Print every line of the data word for word.
....................
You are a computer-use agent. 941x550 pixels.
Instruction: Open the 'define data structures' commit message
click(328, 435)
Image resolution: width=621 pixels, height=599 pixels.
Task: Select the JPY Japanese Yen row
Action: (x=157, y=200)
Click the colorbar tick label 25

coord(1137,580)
....................
• Exercise solution:
You are a computer-use agent. 941x550 pixels.
Instruction: Open the 'define data structures' commit message
click(328, 435)
Image resolution: width=621 pixels, height=599 pixels.
Task: Select the JPY Japanese Yen row
Action: (x=157, y=200)
Click the colorbar tick label 25

coord(1137,580)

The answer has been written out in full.